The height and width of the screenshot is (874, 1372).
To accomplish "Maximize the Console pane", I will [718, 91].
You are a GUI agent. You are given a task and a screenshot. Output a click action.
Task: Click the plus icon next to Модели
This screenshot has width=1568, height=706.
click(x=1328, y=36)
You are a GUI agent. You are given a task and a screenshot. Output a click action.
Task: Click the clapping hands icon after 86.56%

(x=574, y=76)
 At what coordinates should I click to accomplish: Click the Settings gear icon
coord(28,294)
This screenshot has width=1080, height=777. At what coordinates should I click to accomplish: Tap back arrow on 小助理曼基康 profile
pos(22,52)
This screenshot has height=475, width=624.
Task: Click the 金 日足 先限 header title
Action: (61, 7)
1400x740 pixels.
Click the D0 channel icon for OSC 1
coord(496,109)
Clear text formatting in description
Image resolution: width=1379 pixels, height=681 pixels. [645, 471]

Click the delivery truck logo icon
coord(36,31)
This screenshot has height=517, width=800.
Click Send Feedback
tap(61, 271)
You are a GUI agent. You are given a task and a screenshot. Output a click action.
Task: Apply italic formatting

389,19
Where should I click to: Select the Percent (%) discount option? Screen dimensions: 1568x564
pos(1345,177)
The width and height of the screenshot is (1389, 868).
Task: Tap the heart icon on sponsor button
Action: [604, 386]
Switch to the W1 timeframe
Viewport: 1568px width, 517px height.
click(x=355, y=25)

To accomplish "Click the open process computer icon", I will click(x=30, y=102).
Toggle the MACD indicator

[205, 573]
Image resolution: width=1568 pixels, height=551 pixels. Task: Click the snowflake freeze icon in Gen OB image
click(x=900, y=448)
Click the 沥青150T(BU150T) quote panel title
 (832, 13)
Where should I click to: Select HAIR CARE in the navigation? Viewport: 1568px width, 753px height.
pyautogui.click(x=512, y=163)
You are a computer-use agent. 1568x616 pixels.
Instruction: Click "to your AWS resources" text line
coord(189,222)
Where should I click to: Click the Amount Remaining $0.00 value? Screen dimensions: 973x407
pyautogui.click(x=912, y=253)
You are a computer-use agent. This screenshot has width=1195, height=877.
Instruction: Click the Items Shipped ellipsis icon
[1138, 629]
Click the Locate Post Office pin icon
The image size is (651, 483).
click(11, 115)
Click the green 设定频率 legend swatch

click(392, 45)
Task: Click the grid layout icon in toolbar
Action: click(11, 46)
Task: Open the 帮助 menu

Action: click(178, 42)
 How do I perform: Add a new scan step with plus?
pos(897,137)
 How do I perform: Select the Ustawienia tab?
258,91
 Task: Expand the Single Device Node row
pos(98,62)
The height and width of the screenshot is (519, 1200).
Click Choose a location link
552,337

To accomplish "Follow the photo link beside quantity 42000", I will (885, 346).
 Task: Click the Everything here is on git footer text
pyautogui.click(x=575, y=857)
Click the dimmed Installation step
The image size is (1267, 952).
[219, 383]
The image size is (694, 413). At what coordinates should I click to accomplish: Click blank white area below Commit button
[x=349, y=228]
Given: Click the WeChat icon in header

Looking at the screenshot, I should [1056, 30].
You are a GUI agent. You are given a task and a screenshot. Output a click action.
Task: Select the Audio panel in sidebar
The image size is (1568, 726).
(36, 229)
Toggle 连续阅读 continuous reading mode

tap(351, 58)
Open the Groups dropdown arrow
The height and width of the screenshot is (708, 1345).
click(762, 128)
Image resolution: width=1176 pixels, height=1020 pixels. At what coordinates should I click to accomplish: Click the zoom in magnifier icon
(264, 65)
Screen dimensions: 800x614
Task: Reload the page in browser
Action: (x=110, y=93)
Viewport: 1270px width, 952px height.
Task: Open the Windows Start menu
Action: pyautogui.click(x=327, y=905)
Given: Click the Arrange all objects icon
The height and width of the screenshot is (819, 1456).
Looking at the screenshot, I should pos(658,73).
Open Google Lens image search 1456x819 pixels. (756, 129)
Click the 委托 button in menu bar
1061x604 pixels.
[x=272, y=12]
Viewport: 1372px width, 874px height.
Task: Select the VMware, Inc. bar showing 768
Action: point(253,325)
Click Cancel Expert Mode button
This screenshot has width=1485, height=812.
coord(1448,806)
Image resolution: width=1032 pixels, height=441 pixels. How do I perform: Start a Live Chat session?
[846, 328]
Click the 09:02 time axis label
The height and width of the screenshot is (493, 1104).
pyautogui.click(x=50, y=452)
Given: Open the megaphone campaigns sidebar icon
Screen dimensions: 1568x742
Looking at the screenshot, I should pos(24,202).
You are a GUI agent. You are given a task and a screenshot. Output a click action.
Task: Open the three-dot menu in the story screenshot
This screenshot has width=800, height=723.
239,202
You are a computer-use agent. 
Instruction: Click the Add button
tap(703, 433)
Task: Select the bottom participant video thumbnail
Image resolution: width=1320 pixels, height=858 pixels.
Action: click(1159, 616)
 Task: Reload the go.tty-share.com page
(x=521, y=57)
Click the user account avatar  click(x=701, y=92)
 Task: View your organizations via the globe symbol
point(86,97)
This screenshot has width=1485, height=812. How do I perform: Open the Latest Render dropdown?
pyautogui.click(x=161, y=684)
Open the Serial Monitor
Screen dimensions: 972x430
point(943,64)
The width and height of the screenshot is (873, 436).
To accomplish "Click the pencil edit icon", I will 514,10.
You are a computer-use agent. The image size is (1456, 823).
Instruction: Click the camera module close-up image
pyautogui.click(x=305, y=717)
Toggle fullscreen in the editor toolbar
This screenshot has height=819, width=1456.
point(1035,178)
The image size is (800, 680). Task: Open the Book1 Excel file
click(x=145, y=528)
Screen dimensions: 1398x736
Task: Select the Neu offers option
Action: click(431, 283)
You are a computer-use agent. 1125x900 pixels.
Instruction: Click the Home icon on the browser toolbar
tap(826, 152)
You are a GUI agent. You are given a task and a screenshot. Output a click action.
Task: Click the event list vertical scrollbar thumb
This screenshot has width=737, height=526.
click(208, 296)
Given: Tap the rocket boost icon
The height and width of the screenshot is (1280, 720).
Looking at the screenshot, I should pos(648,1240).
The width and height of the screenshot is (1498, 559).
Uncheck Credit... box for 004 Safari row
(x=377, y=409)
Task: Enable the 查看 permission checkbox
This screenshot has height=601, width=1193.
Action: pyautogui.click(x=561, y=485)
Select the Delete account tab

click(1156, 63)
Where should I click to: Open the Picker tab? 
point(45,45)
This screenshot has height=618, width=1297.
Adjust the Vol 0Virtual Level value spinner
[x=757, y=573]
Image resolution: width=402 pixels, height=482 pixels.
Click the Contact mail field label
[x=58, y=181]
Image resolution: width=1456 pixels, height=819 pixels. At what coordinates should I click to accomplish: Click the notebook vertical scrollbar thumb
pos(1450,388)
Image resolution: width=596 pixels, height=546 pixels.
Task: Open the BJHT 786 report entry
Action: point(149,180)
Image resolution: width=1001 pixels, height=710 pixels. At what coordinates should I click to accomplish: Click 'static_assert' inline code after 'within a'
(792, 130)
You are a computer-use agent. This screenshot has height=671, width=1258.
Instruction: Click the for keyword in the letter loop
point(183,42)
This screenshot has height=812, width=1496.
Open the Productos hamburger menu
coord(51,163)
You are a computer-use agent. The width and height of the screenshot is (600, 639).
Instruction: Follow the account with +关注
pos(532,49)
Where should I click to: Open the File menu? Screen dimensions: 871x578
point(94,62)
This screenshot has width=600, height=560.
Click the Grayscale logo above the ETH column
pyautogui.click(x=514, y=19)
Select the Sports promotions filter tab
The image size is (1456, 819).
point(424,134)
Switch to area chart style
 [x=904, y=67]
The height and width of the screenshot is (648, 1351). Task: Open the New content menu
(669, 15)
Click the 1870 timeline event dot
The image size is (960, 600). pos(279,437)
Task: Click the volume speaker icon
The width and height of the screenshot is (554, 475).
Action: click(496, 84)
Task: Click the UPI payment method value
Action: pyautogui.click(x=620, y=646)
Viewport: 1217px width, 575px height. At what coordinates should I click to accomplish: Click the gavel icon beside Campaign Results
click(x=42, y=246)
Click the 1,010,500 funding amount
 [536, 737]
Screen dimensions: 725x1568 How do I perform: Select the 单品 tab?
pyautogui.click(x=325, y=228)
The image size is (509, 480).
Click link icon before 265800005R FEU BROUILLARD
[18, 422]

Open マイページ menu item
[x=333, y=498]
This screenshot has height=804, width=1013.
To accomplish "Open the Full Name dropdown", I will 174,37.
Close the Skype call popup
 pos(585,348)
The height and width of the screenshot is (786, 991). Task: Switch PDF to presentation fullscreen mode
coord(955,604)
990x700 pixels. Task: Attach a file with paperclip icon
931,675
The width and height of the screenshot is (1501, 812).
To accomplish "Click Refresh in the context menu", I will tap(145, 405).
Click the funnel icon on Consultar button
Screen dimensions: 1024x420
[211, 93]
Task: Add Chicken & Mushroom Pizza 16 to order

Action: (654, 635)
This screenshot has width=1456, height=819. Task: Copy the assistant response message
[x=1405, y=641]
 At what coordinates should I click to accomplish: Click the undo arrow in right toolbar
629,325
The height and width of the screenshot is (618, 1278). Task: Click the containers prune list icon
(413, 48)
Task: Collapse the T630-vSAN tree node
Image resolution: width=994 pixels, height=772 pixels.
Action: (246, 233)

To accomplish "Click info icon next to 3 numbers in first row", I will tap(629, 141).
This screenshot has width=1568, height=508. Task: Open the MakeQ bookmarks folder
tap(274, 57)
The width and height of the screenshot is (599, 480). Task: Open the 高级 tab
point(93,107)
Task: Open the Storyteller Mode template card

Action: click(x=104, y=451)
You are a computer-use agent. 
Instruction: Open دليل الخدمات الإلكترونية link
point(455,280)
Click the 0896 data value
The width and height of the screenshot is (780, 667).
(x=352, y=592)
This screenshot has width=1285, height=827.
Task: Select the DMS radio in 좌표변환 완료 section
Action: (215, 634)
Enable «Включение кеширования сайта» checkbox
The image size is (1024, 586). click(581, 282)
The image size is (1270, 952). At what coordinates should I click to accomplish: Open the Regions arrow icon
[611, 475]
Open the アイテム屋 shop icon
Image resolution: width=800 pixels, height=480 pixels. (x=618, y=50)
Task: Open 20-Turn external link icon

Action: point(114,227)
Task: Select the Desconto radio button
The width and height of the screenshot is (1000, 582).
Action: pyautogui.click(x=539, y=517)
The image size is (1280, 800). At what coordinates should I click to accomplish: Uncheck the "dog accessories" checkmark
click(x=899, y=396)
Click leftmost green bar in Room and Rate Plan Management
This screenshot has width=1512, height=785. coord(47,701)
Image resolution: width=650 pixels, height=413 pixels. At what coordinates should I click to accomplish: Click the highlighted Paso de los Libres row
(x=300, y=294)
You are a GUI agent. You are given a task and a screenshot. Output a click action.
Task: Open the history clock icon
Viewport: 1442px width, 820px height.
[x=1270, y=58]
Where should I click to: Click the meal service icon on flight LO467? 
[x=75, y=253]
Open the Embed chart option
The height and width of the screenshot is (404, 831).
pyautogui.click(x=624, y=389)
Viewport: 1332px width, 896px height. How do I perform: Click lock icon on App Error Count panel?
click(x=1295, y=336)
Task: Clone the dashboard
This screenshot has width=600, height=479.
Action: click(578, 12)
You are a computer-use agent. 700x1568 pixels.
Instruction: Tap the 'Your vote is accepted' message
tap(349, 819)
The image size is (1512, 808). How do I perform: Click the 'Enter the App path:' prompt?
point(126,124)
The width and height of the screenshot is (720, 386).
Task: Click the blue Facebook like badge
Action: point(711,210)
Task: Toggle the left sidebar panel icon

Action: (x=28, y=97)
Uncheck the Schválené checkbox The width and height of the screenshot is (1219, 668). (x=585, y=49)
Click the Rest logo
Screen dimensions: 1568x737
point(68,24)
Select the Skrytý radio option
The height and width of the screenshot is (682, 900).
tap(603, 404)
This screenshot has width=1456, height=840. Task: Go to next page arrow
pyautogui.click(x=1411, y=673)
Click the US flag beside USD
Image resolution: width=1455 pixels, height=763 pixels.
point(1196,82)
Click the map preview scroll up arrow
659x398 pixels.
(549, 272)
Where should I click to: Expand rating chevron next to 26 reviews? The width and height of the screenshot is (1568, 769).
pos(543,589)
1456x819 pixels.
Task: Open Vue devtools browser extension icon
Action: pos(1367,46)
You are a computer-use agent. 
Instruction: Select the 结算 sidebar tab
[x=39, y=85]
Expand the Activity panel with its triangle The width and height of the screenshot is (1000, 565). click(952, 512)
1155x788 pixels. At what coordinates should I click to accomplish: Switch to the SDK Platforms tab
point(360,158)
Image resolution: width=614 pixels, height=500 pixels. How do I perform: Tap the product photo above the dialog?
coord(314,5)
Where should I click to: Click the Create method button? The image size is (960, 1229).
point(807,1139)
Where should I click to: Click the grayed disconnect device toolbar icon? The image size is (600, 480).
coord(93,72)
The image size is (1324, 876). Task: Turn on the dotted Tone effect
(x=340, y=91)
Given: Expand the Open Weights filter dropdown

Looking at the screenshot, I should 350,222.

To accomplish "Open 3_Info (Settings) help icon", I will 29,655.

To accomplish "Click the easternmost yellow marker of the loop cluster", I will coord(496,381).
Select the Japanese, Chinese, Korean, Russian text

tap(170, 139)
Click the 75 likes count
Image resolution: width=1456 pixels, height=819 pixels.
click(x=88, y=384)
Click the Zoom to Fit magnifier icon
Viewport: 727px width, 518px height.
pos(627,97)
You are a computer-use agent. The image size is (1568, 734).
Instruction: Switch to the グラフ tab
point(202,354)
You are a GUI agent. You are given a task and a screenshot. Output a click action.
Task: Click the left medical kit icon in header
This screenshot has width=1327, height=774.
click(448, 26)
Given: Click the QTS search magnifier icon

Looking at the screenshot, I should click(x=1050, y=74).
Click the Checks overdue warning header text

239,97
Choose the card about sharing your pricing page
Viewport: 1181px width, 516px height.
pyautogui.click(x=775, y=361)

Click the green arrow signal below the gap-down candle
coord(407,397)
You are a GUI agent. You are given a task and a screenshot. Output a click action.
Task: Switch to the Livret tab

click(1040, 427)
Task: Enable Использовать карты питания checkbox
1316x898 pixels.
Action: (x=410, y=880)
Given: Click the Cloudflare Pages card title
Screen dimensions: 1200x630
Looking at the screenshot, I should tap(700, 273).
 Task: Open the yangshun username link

§ Exercise objective
Print the records exactly as they appear, from the first line through the line containing "Action: (61, 7)", inclusive.

§ In response
The height and width of the screenshot is (874, 1372).
To accomplish "Maximize the Console pane", I will [718, 91].
You are a GUI agent. You are given a task and a screenshot. Output a click action.
Task: Click the plus icon next to Модели
This screenshot has width=1568, height=706.
click(x=1328, y=36)
You are a GUI agent. You are given a task and a screenshot. Output a click action.
Task: Click the clapping hands icon after 86.56%

(x=574, y=76)
 At what coordinates should I click to accomplish: Click the Settings gear icon
coord(28,294)
This screenshot has width=1080, height=777. At what coordinates should I click to accomplish: Tap back arrow on 小助理曼基康 profile
pos(22,52)
This screenshot has height=475, width=624.
Task: Click the 金 日足 先限 header title
Action: (61, 7)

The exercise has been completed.